Google Postmaster Tools: What’s Changing After September 2025
Google has announced major changes to Postmaster Tools (PMT), effective September 30, 2025.
If you rely on PMT for monitoring Gmail delivery, reputation, and performance, here’s a breakdown of what’s changing, what’s staying, and what you should do to prepare.
Key Changes at a Glance
Here are the main changes you should be aware of:
- The old Postmaster Tools interface (v1) will be retired on September 30, 2025.
- The new Postmaster Tools (v2), launched in 2024, becomes the default interface.
- The Domain and IP Reputation dashboards have been retired. They will not exist in v2.
- Google will introduce new dashboards with “more useful and actionable information.”
- The current v1 API will also be retired once the v2 API launches (end of 2025).
- Migration to the new v2 API will require code updates, as the data schema has changed.
What’s going away
In addition to the new changes, Google has confirmed the following features will be retired:
- Domain Reputation dashboard
- IP Reputation dashboard
These were often misunderstood, and Google has confirmed that it will no longer share “reputation scores.”
Instead, the focus will shift to actionable signals, such as compliance, authentication, delivery, and engagement (exact new dashboards will be announced soon).
What’s staying
Here’s what you can still rely on going forward:
- Spam complaint rate
- Authentication reports (SPF, DKIM, DMARC)
- Delivery error data
- Feedback loop information
What This Means for Marketers & ESPs
These updates change the way senders should think about Gmail deliverability and performance. Instead of relying on reputation scores, the focus is moving toward measurable behaviors, compliance, and user engagement.
- No more “high/bad” reputation scores. Gmail wants senders to prioritize bounces, spam complaints, engagement, and authentication.
- Reputation will still play its role. While dashboards are no longer available, Gmail will continue to use reputation signals internally. Reputation-related feedback will still appear in SMTP error logs.
- Prepare for API migration. If you’ve integrated PMT data into dashboards or reports, you’ll need to update your code once the v2 API launches.
- Compliance becomes more visible. Gmail is placing greater emphasis on whether your setup meets the requirements for bulk senders.
- Engagement is the true health signal. Recipient actions (complaints, opens, clicks, deletions) will be the best indicators of sender performance going forward.
What You Need to Do
To stay prepared and avoid disruptions, here are the steps to focus on:
- No immediate action is required: After September 30, 2025, all users will be automatically redirected to Postmaster Tools v2.
- Plan your API migration early: If you rely on the API for dashboards or reporting, start reviewing your setup now.

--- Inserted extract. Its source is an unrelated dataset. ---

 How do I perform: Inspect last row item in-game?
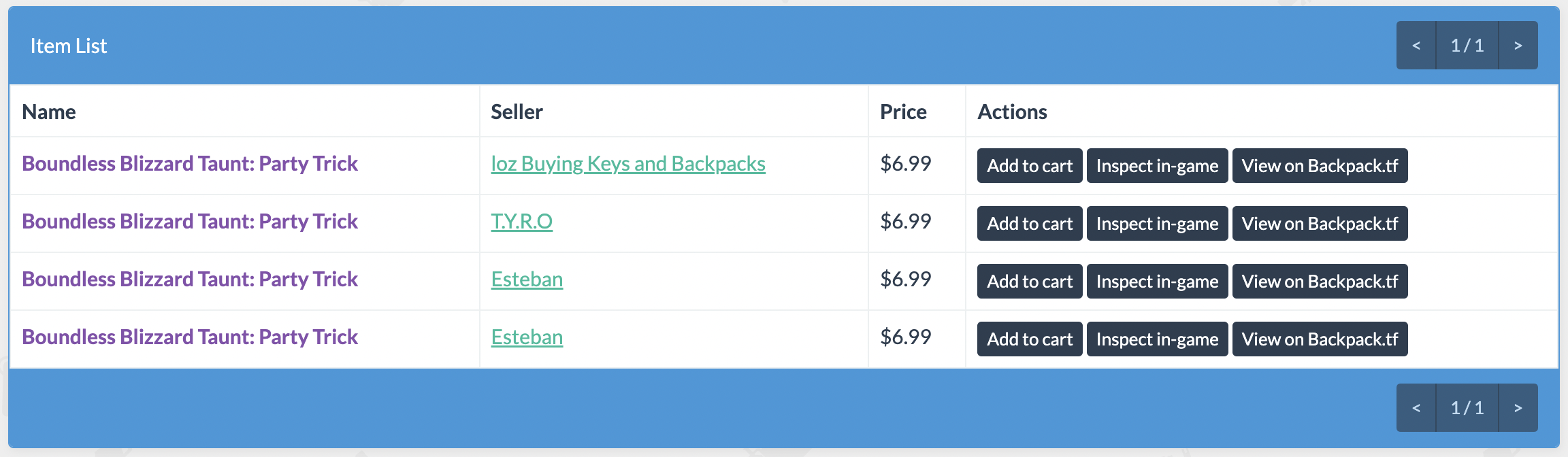(1157, 339)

Google will release documentation later this year, so be ready to update your code once the v2 API becomes available.
- Double down on sending best practices: Keep spam complaints low, maintain bounce rates below 2–3%, and make sure every sending domain is fully authenticated with SPF, DKIM, and DMARC.
Looking Ahead
Google has confirmed that they’re exploring new dashboards to replace reputation scores. We’ve shared feedback with Google to include engagement metrics (positive and negative user interactions) to give senders more actionable insights.